Meu rosto esquentou mais que em uma corrida em um dia quente, esbocei um sorriso amarelo tentando disfarça meu constrangimento – o que não consegui – enquanto procurava algo que me ajudasse a sair daquela situação. Explicar o motivo deu estar no colo de Sesshomaru Taisho esmagando seu rosto nos meus seios, não é algo que conseguirei esclarecer a Jakotsu sem que este destorça completamente a realidade dos fatos deixando tudo parecido com um filme pornô.
- Você esta louco.
- Todos estão então. E pensam que vocês, são um casal.
- Não é culpa minha as pessoas terem imaginação fertil.
- Vocês estavam tendo um contato muito intimo Kagome.
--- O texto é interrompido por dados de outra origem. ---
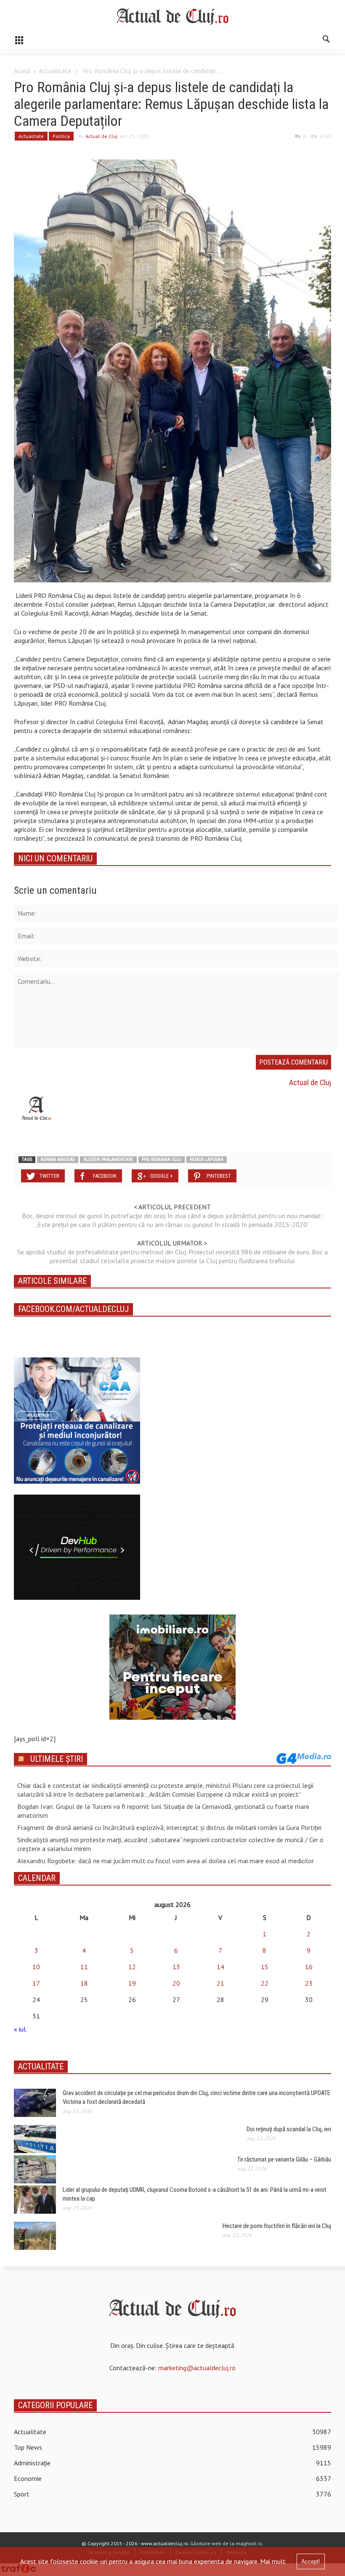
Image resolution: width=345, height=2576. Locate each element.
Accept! (310, 2561)
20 (176, 1983)
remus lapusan (206, 1159)
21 (220, 1983)
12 (132, 1967)
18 (84, 1983)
E ambos pareciam estar se divertindo.
- Você quer o drama?
Ele sacudiu a cabeça parecendo surpreso com a pergunta, apenas resmungou um "como assim?" em resposta a minha inquisição.
- Se realmente quer o seu drama, pare de me esgotar a paciência. As coisas já estão ruins o suficiente e eu não preciso que você fique piorando ainda mais.
E com isso sai a passados fundos e largos. Realmente me arrependi de ter sido tão estúpida com Jakotsu, mas é que essa pressão esta começando a me pirar a cabeça. Felizmente quanto estava em casa assistindo um documentário sobre os maiores predadores do planeta Terra, minha mente começou a trabalhar a mil e quanto dei por mim, estava reescrevendo completamente os capítulos que haviam sido pedido revisão e melhoramento.